Kevin de Bruyne spielt seit 2015 für Manchester City. - Bildquelle: 2019 Getty ImagesKevin de Bruyne spielt seit 2015 für Manchester City. © 2019 Getty Images

München/Manchester - Als Kevin De Bruyne im Sommer 2013 von einer Leihe von Werder Bremen zu seinem damaligen Stammklub FC Chelsea zurückkehrte, wäre er anschließend beinahe bei Borussia Dortmund gelandet. 

"Einige deutsche Klubs hatten Interesse an mir. Jürgen Klopp wollte mich zu Borussia Dortmund holen und sie spielten die Art von Fußball, die ich mag. Also dachte ich, dass Chelsea mich gehen lässt", erklärte der heutige Star von Manchester City dem "The Players' Tribune".
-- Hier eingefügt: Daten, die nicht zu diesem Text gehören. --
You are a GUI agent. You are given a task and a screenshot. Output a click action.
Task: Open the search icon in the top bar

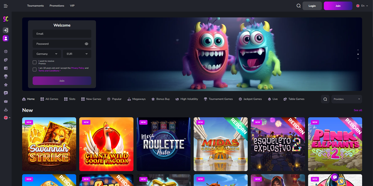298,6
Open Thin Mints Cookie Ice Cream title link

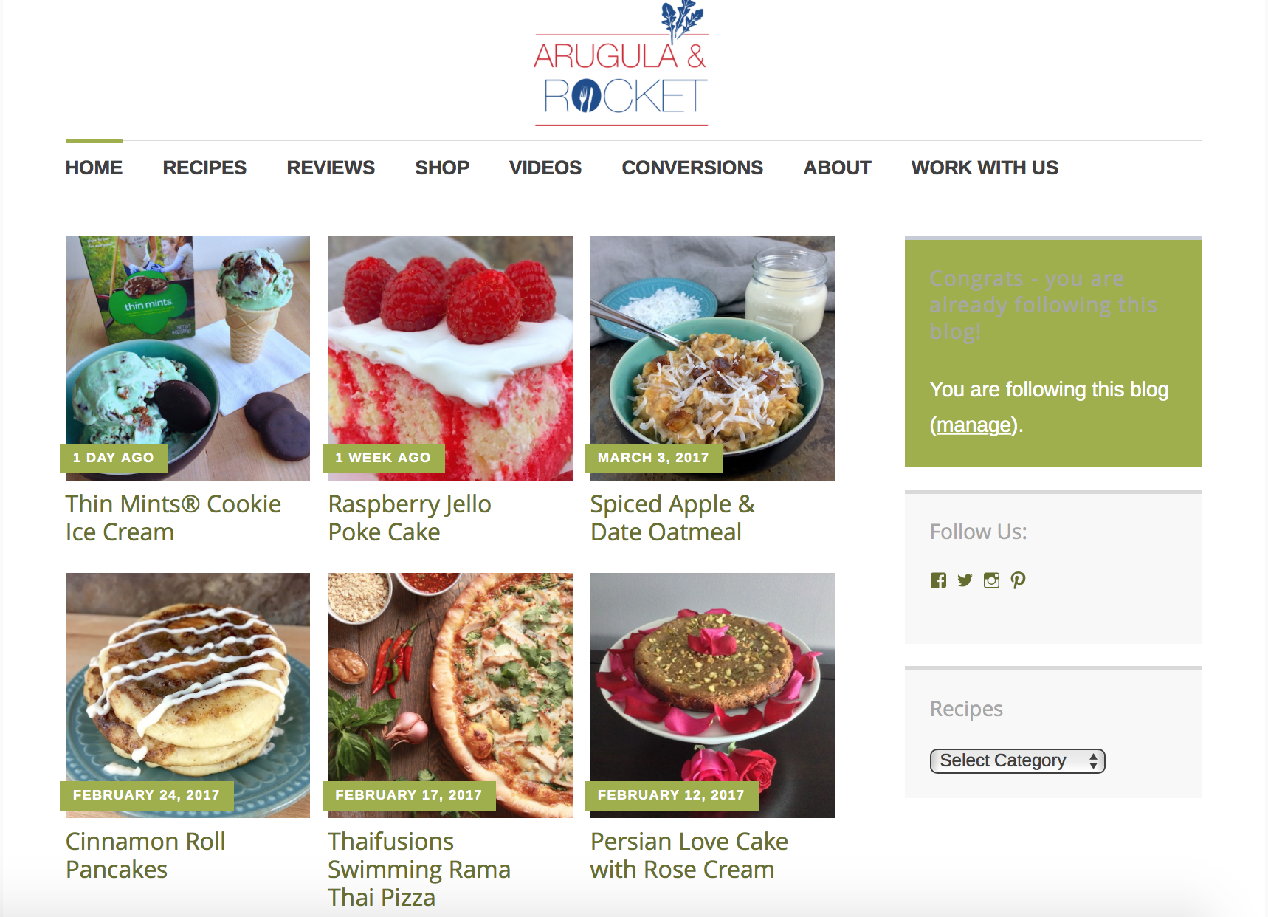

Mourinho-Veto verhinderte BVB-Wechsel

Doch aus dem vom Belgier erhofften Wechsel zum BVB wurde nichts, weil sein damaliger Chelsea-Trainer Jose Mourinho ein Veto einlegte. "Du bleibst. Ich will, dass du Teil meines Teams wirst", schrieb "The Special One" laut Aussage De Bruynes damals per SMS. "Ich dachte: 'Okay, großartig, er plant mit dir'", erklärte De Bruyne seine Reaktion auf die Nachricht Mourinhos.
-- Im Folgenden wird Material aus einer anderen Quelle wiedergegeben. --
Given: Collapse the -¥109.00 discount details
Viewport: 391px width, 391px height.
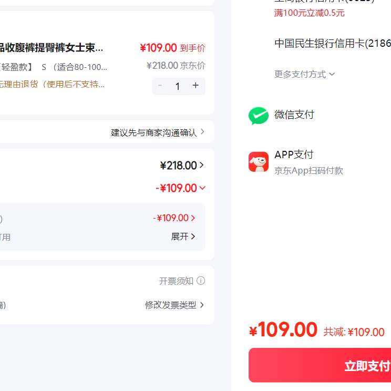Looking at the screenshot, I should tap(180, 188).
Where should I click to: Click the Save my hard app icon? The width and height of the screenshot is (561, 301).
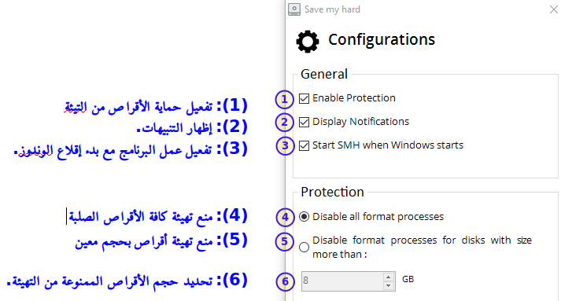click(294, 9)
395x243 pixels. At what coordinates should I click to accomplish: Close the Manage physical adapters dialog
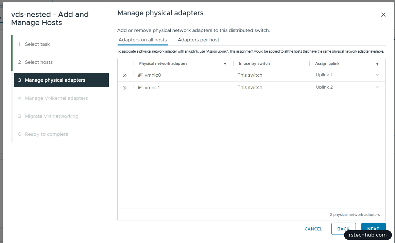click(x=383, y=15)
Doch so wirklich ins Team fand der Offensivmann bei den "Blues" im anschließenden halben Jahr nicht - warum, das weiß er bis heute nicht so recht. "Ich habe keine Erklärung erhalten. Aus irgendeinem Grund war ich unten durch." Statt im Sommer 2013 zum BVB zu wechseln, schloss sich De Bruyne ein halbes Jahr später für kolportierte 22 Millionen Euro Ablöse dem VfL Wolfsburg an. Die Dortmunder holten damals stattdessen den Armenier Henrikh Mkhitaryan von Schachtjor Donetsk.